Problem requirements ▸ The sole answer should be the number of lines in the material below that hold "Given".

Provided records ▸
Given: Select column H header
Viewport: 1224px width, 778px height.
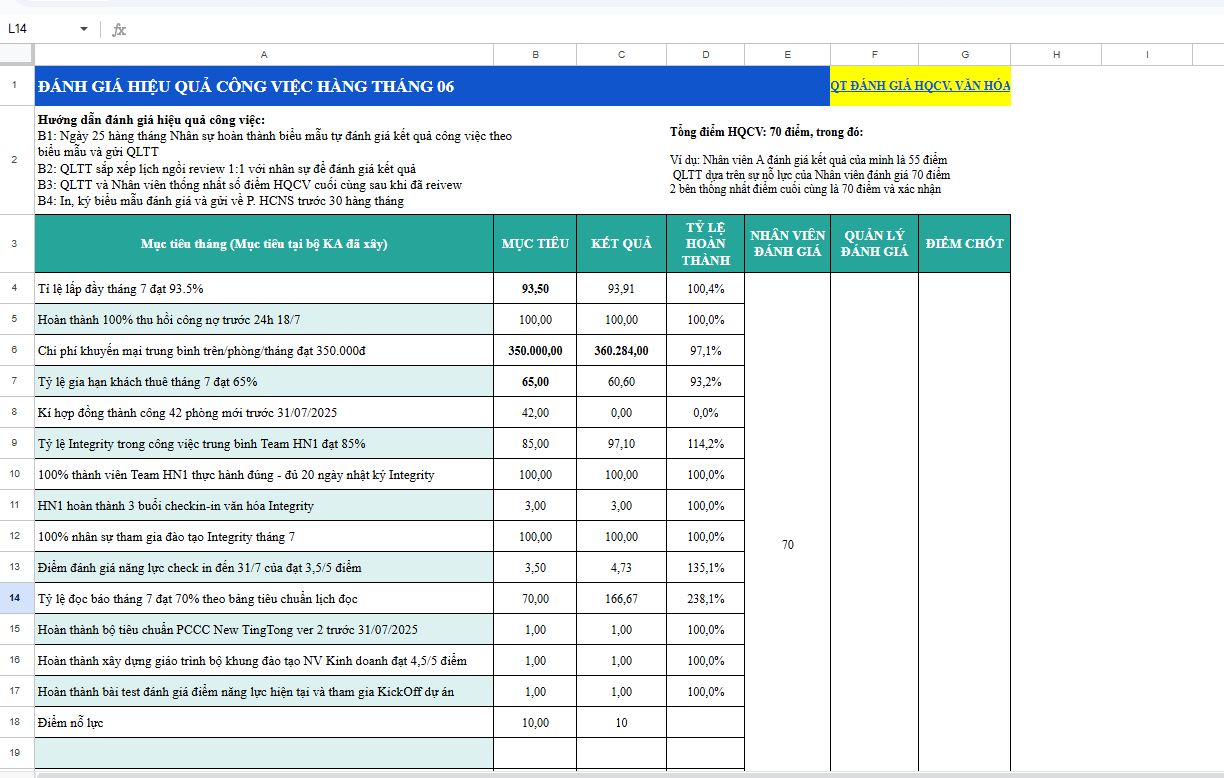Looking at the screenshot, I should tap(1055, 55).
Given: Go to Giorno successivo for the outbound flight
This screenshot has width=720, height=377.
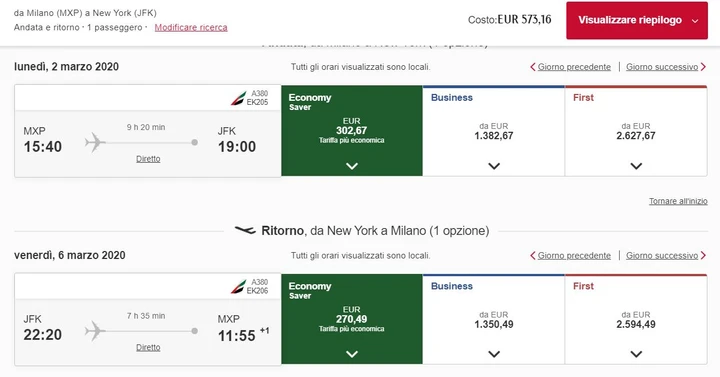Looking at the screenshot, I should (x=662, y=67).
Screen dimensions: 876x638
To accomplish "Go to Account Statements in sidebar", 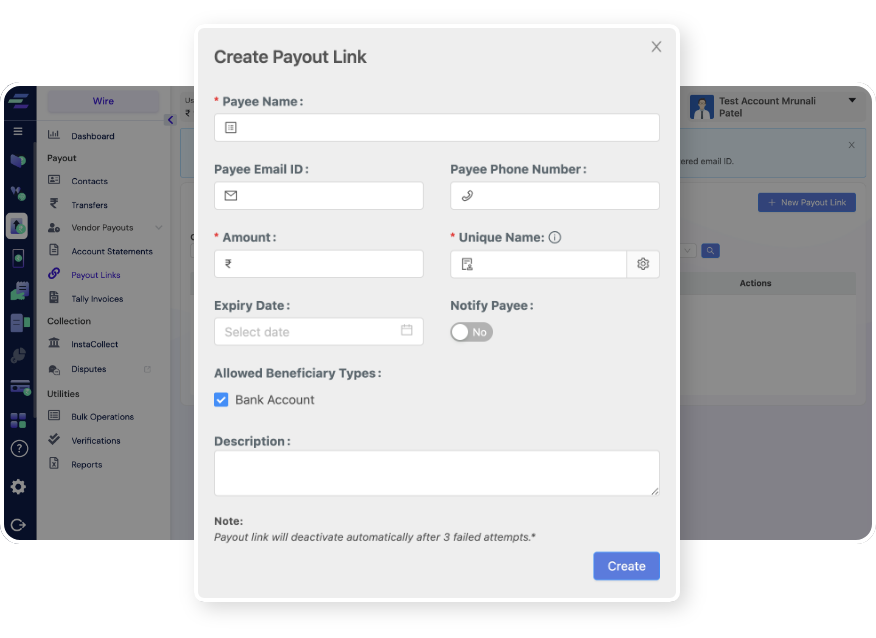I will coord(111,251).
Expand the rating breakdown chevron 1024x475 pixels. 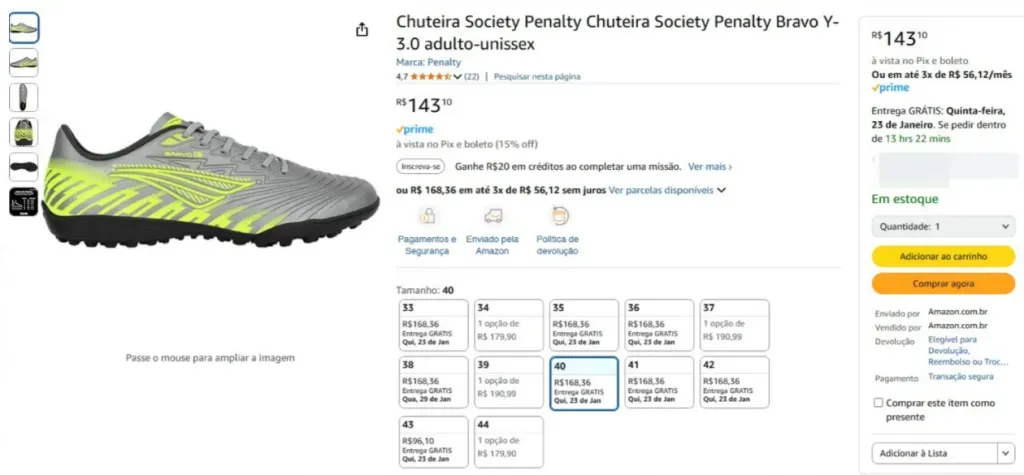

Response box ▸ 2